"Toy Story 3" seemed like the end of the line for Woody, Buzz Lightyear and Company. Andy, the young boy who loved and cared for them (just as much as they loved and cared for him) put away childish things and headed off for college, leaving his toys on the curb. As it turns out, the end of their time with Andy was the beginning of a new life with spunky five-year-old Bonnie (Madeleine McGraw).

These days, Woody (Tom Hanks), the gangly pull-string cowboy doll who was Andy's favourite, sits unloved and unused in Bonnie's closet. He may be gathering dust bunnies but he takes his job very seriously. Woody passionately believes that he and the other toys play a crucial part in the upbringing of their child, so when it comes time for Bonnie to go to orientation day at kindergarten he tags along. When a boy bullies her, taking away her arts-and-craft supplies, Woody leaps into action, rescuing some crayons and odds and ends from the garbage for her. Brushing aside her tears she makes a toy out of a spork, a pipe cleaner, some googly eyes and a wooden ice cream spoon. She names it Forky (Tony Hale) and soon they are inseparable. Trouble is, Forky is in the midst of an existential crisis. "I am not a toy," he says, "I belong in the trash." When Forky gets loose during a family road trip, Woody sees it as his duty to track him down and return him to Bonnie. With the help of pals Space Ranger Buzz Lightyear (Tim Allen), cowgirl Jessie (Joan Cusack), goofy T-Rex (Wallace Shawn) and others including a doll with a broken voice box (Christina Hendricks), Woody goes on an adventure and learns what it really means to be a toy.

Like the other entries in the "Toy Story" franchise, "4" doubles down on themes that other recent kid's films have taken pains to avoid. Loss, moving on, unrequited love (yup, toys can fall in love) and good vs evil sit alongside the more traditional leitmotifs of friendship and loyalty. The movie can't really be described as dark, although the ventriloquist dummies are the stuff of nightmares, but it has a level of emotional maturity that is part of Pixar's trademark.

Part of that is likely due to the investment we have in these characters. Adult members of the audience have been watching these films for twenty-five years, literally growing up with Woody and Buzz and the kindly voicework that comes along with them, particularly from Hanks whose voice has the same effect as a cuddly warm blanket. As animated characters they are free to explore deeper emotional troughs, I think, because they look like toys. If this wasn't animated, if the characters weren't made of rubber and plastic, their travails may not be lessened but they might be less palatable for kids.

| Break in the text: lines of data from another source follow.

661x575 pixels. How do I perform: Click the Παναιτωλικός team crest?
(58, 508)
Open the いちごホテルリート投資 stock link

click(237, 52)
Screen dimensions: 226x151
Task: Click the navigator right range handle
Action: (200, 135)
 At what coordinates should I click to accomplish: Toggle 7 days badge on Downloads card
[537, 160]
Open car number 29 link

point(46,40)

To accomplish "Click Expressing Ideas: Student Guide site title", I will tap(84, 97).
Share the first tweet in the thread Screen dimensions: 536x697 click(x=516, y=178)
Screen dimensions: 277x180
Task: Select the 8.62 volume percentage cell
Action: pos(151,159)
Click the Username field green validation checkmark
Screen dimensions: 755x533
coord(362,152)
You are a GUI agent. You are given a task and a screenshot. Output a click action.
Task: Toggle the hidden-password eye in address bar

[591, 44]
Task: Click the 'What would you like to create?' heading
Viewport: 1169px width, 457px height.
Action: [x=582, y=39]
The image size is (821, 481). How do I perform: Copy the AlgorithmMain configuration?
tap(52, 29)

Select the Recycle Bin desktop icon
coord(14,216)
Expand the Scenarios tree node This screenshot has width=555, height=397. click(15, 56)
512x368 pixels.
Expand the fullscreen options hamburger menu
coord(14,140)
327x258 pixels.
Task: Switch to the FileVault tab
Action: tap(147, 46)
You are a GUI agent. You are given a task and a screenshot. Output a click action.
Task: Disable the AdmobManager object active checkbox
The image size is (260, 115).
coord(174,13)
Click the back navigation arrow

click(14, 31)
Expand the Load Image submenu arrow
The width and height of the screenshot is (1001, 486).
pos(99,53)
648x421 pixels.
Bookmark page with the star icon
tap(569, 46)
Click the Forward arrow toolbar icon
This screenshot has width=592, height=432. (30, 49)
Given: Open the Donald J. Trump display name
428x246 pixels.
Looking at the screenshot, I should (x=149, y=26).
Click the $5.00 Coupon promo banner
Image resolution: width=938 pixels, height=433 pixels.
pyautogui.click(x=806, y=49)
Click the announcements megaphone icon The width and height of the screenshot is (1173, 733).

The main story focuses on Woody and his self-realization but he's supported by a raft of new characters. Keanu Reeves plays Duke Caboom, a small plastic motorcycle daredevil from Canada (Who's the Canuck with all the luck? Who's the greatest of the Great White North?). He's heroic in his own way, a wannabe champion with a funny and (here's that word again) poignant backstory.

Forky's journey is McGuffin that drives the plot forward. The story isn't really about him but his search for purpose is a good fit for the "Toy Story" universe. Hale's voicework brings a fun sense of confusion — Forky is a Frankenstein character, a child discovering the world — that keeps his character interesting and amusing.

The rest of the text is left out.